Thursday, December 15, 2011

Death sentences plunge in U.S.; Texas again No. 1 in executions

(LA Times) New death sentences plummeted this year and the number of executions carried out continued a decade-long decline, a sign of the "growing discomfort" that many Americans have with the death penalty, according to a new report. 
The country's courts have imposed 78 death sentences in 2011, down from 112 last year and the smallest number in any year since the death penalty was reinstated in 1976, according to the Death Penalty Information Center, a nonprofit, Washington-based research organization. 
In California, the state with the largest death-row population, death sentences plunged by more than half to 10 this year, down from 29 in 2010. 
Nationwide, there were 43 executions in 2011, according to the report, three fewer than in 2010.  The number in 2009 was 52.  Which state led the way?
Texas had the most executions this year with 13, down from 17 in 2010 and nearly half the number of 2009, 24.  No. 2 was Alabama with six, compared with  five in 2010. Ohio ranked third, with five executions, down from eight last year.

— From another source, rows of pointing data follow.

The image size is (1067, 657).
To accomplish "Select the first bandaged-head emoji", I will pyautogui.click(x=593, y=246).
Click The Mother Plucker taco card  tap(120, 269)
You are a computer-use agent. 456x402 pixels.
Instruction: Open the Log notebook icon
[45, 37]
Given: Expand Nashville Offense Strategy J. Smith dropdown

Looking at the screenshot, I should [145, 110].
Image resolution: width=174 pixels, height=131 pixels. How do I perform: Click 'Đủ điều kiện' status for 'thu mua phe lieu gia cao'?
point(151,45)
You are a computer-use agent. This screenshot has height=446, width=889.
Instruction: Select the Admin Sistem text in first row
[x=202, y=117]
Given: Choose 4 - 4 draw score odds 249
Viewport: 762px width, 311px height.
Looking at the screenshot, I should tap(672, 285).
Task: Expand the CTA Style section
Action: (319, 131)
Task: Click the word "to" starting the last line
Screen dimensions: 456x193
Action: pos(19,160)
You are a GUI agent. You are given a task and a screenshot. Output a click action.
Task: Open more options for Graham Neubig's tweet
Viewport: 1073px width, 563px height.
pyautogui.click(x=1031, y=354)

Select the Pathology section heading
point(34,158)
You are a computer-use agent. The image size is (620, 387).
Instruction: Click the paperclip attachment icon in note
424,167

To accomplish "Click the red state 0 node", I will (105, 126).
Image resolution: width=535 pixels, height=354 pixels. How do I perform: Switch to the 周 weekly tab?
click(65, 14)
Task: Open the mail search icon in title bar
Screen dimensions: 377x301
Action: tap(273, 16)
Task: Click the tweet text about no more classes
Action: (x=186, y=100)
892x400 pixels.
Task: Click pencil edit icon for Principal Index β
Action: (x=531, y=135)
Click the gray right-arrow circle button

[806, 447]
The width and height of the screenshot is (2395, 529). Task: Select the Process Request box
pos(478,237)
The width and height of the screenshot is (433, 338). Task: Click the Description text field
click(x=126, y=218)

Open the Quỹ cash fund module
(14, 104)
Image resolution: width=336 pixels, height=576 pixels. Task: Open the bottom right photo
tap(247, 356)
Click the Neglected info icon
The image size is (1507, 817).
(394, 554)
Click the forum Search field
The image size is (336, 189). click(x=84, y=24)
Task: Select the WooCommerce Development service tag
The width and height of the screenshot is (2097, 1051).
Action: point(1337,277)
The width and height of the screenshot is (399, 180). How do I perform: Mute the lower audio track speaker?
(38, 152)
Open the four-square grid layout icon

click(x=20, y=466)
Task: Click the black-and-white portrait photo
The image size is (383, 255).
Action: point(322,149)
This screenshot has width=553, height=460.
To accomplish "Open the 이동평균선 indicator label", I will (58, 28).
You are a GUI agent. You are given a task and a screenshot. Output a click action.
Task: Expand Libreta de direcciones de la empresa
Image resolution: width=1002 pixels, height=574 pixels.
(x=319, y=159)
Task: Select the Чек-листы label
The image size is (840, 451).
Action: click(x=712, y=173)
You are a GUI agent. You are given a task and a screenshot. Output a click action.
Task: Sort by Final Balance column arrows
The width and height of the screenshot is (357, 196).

Death penalty controversy has swirled in Texas this year around the case of Duane Buck, convicted of killing two people in 1995. In his case's sentencing phase, a psychologist testified that blacks and Latinos were statistically more likely to commit future crimes and that being black "increases the future dangerousness" of an individual. 
The Supreme Court issued a stay of execution in September after Buck, who is African American, alleged that race played an improper role in his sentencing. Last month, the high court declined to hear the case, lifting the stay and allowing the state to set a new execution date.
In September, at a debate of Republicans vying for the GOP presidential nomination, moderator Brian Williams noted that Texas Gov. Rick Perry had presided over 234 executions.  That mention by Williams, in a prelude to a question for Perry, drew cheers from the audience.
As the Los Angeles Times reported:
Perry was asked whether he ever worried that the state had executed an innocent man. “I’ve never struggled with that at all. The state of Texas has a very thoughtful, a very clear process in place of which — when someone commits the most heinous of crimes against our citizens, they get a fair hearing, they go through an appellate process, they go up to the Supreme Court of the United States, if that’s required,” he said.
That answer from Perry drew further applause from the crowd. Of the crowd's reaction, the candidate said: “I think Americans are clearly, in the vast majority of — of cases, supportive of capital punishment.”
The Death Penalty Information Center's report appears to differ, citing a 2011 Gallup Poll indicating that support for capital punishment is at its lowest level -- and opposition is at its lowest level -- in nearly 40 years. The poll said 61% supported the death penalty, compared with 80% in 1994, while 35% were opposed, down from 16% in 1994. 
The center pointed to the repeal of the death penalty by the Illinois Legislature in January and statements last month by Oregon Gov. John Kitzhaber, who halted an execution and said no more executions would take place during his time as governor.
The case of Troy Davis in Georgia also attracted worldwide attention. Davis was executed in September for the 1989 murder of an off-duty Georgia police officer. Several key witnesses in the case had recanted their testimony, spurring a fight to keep Davis alive. The campaign's supporters included South African Archbishop Desmond Tutu, Pope Benedict XVI and former FBI Director William Sessions. Davis denied guilt throughout, repeating "I am innocent" moments before the lethal injection was administered.
At the time, Richard Dieter of the Death Penalty Information Center told the Los Angeles Times that the Davis case could be a watershed moment in the fight to overturn the death penalty.  Although the center does not take an official position on the death penalty, Dieter predicted that one day capital punishment would be banned in the U.S.
"Not tomorrow. But as long as you have such nagging problems about guilty and innocence continue, I think the death penalty is facing demise," he said.